Restorers of Xumishan Grottoes prove to be picture of dedication
Even during the scorching summer, the team of seven had to wear layers of thick clothes and knee pads to stay warm in a freezing and damp grotto. The dark space is dimly illuminated by their headlights and is home to wall paintings dating back hundreds of years.
They are not adventurers, but seven restorers who are helping to bring back the luster of the artwork found in more than 160 grottoes that dot the red cliffs of Xumishan in Northwest China's Ningxia Hui autonomous region.
The Xumishan Grottoes, first built in the late period of the Northern Wei Dynasty (386-534), house 162 caves and more than 1,000 statues, along a main stretch of the ancient Silk Road.

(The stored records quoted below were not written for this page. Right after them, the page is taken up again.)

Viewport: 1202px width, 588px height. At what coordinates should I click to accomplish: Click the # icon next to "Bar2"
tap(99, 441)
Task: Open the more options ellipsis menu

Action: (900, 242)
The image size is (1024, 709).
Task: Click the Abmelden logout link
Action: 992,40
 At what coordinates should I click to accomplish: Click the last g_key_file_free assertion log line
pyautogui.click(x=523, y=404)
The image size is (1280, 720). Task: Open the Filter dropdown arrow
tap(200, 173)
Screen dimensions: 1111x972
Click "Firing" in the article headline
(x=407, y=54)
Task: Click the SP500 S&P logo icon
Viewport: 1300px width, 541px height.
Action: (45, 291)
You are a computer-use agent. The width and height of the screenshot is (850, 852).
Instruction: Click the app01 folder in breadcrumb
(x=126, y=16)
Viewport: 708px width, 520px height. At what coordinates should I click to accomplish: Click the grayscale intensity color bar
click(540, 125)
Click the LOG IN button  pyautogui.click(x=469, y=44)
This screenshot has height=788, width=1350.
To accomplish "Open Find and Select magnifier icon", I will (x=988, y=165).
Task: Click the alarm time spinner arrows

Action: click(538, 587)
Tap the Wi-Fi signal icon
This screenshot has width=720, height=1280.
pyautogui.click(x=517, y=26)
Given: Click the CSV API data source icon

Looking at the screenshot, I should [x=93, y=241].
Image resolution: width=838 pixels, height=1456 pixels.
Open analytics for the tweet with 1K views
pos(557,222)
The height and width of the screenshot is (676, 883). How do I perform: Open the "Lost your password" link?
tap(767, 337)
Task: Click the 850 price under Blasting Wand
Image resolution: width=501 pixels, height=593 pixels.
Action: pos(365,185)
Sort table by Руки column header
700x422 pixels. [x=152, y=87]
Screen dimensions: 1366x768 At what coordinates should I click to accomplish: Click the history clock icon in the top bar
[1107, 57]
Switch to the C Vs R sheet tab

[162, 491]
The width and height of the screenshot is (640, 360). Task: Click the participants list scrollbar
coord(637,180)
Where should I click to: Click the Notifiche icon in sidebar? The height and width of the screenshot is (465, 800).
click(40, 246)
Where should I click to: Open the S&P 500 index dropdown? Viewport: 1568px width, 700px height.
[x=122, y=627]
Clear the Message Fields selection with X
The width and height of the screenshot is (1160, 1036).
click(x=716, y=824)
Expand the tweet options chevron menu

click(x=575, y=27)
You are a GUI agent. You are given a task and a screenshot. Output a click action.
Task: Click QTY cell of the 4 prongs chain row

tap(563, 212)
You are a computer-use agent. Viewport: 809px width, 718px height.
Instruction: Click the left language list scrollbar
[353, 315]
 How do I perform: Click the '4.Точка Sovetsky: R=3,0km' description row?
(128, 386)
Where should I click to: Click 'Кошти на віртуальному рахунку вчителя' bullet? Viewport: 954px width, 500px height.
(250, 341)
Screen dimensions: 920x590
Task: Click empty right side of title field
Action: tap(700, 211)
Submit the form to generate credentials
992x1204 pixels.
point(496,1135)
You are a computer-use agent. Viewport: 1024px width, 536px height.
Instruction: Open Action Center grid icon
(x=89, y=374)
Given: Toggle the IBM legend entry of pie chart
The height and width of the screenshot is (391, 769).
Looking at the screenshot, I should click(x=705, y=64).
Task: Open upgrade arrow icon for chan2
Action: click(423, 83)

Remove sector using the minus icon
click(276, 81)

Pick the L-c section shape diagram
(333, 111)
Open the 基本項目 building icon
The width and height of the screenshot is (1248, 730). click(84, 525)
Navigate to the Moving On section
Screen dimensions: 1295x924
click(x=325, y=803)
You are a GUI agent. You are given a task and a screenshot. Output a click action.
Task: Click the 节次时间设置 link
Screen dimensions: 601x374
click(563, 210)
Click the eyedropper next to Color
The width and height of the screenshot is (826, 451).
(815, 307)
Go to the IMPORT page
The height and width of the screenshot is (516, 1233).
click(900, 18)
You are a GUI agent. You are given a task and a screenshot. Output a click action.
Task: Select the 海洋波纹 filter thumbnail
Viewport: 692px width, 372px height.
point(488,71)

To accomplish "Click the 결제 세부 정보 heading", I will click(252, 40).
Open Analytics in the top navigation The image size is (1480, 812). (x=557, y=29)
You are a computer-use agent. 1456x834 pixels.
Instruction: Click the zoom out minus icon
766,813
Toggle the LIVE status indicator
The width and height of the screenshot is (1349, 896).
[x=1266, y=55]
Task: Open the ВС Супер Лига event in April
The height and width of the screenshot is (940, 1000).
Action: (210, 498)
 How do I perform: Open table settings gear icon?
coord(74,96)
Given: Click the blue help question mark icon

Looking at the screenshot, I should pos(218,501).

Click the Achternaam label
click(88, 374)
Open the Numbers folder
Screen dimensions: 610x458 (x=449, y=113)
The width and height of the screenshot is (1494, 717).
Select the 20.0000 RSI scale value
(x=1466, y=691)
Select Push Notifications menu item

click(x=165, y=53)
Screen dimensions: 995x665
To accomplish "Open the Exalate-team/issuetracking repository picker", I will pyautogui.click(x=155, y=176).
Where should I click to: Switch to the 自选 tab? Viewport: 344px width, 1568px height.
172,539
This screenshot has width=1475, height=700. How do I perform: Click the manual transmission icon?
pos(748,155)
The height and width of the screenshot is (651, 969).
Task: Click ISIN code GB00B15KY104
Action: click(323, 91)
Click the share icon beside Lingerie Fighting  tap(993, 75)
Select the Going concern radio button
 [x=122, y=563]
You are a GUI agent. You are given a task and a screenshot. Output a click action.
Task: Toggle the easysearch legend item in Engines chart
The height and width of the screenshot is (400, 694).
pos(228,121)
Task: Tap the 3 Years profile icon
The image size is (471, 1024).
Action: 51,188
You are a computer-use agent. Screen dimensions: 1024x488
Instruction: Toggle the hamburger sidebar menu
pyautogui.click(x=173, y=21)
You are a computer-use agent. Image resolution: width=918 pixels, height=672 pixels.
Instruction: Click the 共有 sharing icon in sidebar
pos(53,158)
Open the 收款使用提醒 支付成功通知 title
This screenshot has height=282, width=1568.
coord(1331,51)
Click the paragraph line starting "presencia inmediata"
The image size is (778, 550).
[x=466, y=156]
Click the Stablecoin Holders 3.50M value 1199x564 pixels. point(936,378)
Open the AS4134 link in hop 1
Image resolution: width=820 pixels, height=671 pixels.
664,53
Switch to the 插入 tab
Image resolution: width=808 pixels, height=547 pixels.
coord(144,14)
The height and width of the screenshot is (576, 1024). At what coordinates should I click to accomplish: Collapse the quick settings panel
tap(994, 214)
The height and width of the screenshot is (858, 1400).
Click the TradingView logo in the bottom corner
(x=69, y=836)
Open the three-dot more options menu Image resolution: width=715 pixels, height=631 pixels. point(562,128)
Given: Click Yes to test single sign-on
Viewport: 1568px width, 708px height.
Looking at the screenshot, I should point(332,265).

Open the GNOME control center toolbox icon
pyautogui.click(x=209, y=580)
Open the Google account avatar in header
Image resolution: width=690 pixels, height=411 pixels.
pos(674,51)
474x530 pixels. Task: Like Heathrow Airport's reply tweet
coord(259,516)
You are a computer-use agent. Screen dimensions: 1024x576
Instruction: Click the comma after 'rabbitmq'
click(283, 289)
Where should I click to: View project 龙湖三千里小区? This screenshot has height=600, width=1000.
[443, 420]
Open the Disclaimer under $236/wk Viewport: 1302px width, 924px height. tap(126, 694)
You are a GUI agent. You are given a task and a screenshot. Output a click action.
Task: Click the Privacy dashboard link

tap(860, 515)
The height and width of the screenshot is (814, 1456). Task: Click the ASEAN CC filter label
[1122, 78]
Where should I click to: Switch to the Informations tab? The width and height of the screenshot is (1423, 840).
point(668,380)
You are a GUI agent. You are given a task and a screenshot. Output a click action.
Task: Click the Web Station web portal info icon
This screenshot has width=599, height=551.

The murals, which total 185 square meters, are now in dire need of repair due to destructive human behavior and natural factors such as erosion that have occurred over the course of a millennium.
"I got goosebumps when the whole pattern of the painting showed up clearly after we had spent some 20 days cleaning it," says 60-year-old Wang Minquan, an expert in the group who has been participating in the year-long repair program-the largest of its kind since the Qing Dynasty (1644-1911)-since April.
The work can be tedious and demanding, Wang says, adding that young people these days do not have the patience to climb up and down the scaffolds, fix cracks and clean flaky walls all day.
On some steep rocky slopes, the team has to scramble a few dozen meters to reach a higher stone statue, with ropes tied around their waist like a climber.
Years of work in the freezing and dark grottoes has resulted in cervical spondylosis and cold legs for Wang and his colleagues.